*** Opening of Study material ***

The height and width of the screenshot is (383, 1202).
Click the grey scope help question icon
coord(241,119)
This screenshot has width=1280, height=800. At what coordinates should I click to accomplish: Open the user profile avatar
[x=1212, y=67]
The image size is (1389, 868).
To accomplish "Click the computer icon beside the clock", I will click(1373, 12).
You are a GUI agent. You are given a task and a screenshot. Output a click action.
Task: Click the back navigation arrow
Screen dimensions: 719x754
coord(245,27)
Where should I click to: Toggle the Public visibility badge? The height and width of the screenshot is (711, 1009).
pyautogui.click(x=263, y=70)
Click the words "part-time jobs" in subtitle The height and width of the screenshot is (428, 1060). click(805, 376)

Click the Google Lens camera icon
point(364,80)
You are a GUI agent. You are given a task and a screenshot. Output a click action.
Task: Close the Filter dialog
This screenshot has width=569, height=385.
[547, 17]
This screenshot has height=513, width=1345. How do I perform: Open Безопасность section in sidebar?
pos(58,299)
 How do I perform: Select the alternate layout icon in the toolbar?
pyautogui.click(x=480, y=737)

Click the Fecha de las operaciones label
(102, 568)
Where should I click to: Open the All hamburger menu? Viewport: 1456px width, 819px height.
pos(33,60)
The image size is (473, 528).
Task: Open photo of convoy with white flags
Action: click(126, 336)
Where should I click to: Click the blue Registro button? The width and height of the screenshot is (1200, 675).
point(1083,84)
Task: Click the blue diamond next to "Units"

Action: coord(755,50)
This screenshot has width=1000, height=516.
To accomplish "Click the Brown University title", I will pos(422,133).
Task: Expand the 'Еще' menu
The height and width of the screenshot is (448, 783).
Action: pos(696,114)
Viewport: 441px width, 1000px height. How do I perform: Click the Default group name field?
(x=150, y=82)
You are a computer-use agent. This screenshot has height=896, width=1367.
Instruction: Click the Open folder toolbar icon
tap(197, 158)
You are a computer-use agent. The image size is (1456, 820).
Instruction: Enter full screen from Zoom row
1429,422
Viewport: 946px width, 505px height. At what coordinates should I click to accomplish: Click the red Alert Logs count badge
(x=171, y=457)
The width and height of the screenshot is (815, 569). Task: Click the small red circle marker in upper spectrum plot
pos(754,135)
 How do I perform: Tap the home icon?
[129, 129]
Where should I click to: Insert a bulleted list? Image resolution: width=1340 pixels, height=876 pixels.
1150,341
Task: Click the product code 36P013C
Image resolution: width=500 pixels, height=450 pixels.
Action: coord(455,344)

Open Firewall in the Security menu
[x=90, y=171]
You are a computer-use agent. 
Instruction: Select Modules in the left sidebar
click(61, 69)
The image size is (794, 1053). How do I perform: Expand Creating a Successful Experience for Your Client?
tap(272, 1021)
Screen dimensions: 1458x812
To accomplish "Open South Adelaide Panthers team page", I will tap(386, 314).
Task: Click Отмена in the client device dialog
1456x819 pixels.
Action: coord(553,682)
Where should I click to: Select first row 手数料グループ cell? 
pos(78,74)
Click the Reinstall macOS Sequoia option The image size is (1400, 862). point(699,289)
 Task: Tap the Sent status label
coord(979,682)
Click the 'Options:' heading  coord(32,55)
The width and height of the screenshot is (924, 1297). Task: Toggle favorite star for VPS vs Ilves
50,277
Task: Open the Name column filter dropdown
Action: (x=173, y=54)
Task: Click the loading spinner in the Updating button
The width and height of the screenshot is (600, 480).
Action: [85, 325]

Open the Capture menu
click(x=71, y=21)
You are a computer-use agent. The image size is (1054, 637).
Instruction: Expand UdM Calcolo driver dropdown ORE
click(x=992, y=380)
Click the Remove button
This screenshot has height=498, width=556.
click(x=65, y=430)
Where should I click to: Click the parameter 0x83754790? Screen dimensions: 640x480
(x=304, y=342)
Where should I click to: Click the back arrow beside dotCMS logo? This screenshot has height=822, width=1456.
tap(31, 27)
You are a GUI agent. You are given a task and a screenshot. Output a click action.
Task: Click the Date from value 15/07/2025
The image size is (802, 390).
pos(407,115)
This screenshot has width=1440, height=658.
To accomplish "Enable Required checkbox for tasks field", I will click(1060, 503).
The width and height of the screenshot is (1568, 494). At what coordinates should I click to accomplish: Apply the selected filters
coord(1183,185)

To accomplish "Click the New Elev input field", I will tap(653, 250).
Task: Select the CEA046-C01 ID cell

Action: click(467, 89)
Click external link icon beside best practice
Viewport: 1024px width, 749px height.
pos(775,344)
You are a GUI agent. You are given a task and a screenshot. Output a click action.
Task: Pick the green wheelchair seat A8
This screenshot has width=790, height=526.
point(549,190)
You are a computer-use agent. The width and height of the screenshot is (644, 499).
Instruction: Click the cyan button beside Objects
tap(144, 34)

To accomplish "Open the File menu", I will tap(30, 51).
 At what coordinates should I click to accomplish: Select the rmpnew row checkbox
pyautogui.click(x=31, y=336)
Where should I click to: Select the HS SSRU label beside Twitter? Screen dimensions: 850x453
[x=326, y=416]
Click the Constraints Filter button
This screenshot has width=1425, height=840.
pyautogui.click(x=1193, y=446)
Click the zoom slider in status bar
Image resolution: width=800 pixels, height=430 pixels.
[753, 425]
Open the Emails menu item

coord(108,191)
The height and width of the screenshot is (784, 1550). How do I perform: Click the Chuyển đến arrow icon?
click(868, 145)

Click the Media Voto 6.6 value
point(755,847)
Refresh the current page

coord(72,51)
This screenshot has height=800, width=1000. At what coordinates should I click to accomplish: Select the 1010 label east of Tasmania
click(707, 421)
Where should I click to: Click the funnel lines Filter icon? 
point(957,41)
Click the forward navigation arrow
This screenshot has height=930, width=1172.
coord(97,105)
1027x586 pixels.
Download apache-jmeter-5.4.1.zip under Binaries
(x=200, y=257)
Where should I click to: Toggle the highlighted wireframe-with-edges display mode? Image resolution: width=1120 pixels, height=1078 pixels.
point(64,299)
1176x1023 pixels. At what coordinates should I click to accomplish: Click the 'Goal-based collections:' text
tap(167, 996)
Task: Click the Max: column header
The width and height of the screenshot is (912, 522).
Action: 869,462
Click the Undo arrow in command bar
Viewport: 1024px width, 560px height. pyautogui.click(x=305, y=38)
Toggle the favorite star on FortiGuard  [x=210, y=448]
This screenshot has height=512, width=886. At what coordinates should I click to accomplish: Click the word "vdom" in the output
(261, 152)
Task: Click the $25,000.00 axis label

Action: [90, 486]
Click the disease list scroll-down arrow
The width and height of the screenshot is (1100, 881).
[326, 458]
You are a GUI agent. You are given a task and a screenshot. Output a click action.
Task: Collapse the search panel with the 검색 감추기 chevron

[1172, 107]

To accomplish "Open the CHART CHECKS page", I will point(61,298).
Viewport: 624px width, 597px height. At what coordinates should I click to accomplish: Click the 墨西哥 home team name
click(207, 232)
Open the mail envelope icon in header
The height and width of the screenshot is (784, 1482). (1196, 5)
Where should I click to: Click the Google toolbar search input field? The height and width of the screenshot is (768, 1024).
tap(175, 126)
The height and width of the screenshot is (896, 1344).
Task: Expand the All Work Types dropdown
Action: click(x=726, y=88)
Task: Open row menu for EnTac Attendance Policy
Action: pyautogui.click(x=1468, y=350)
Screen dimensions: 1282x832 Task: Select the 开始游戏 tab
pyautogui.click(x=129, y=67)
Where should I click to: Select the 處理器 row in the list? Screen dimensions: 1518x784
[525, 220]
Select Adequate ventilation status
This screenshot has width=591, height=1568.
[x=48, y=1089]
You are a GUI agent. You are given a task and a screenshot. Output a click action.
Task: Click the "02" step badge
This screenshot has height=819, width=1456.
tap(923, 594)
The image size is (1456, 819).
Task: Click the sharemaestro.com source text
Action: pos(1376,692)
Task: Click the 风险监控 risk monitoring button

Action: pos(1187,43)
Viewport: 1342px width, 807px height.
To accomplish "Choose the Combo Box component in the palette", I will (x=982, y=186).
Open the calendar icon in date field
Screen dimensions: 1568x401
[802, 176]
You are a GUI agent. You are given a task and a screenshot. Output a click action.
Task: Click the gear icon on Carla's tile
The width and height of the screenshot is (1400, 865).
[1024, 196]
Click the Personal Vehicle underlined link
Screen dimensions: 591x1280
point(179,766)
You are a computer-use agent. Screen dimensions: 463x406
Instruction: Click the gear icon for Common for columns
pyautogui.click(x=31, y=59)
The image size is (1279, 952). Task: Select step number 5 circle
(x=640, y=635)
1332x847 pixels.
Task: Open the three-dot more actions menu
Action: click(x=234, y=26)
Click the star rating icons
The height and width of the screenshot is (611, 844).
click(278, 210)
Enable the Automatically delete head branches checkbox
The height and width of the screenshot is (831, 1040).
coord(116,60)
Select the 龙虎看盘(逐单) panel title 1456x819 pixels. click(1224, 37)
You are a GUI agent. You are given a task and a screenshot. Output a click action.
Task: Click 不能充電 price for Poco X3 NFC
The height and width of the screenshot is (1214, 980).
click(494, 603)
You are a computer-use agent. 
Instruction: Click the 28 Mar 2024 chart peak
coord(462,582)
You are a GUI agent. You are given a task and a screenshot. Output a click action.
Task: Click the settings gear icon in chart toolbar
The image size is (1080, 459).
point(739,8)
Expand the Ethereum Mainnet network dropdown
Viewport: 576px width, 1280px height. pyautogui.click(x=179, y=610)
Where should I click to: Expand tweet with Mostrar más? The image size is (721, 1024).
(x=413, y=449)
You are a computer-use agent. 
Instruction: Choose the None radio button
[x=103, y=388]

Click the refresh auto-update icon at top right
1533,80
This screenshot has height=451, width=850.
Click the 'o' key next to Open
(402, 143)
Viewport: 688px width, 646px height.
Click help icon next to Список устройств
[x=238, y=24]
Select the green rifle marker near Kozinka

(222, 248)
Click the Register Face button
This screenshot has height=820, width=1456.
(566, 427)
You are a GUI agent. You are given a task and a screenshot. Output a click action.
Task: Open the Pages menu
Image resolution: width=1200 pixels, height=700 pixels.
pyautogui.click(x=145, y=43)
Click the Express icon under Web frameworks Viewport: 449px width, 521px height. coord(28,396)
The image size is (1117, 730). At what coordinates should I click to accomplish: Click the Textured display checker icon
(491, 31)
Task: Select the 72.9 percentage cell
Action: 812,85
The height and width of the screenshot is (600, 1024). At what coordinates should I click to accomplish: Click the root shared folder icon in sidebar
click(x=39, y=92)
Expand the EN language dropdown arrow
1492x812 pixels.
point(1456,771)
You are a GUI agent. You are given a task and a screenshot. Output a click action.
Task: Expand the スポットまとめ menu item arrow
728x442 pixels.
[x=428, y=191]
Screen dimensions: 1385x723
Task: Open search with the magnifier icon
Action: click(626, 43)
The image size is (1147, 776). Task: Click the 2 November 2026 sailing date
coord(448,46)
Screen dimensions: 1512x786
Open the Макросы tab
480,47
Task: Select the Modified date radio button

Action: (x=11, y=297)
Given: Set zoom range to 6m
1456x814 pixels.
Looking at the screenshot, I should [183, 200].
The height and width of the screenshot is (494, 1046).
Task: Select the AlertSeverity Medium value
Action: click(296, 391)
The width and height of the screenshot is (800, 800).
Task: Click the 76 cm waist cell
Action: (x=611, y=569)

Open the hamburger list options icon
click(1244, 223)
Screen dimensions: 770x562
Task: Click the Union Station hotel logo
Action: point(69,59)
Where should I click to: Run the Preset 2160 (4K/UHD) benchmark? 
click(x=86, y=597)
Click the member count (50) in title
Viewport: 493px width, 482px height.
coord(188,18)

*** Close of Study material ***

*Task to carry out*: The first line of the entries, the line with "The image size is (1389, 868).", and every line between them should be retyped exactly, and nothing else.

*Task response*:
The height and width of the screenshot is (383, 1202).
Click the grey scope help question icon
coord(241,119)
This screenshot has width=1280, height=800. At what coordinates should I click to accomplish: Open the user profile avatar
[x=1212, y=67]
The image size is (1389, 868).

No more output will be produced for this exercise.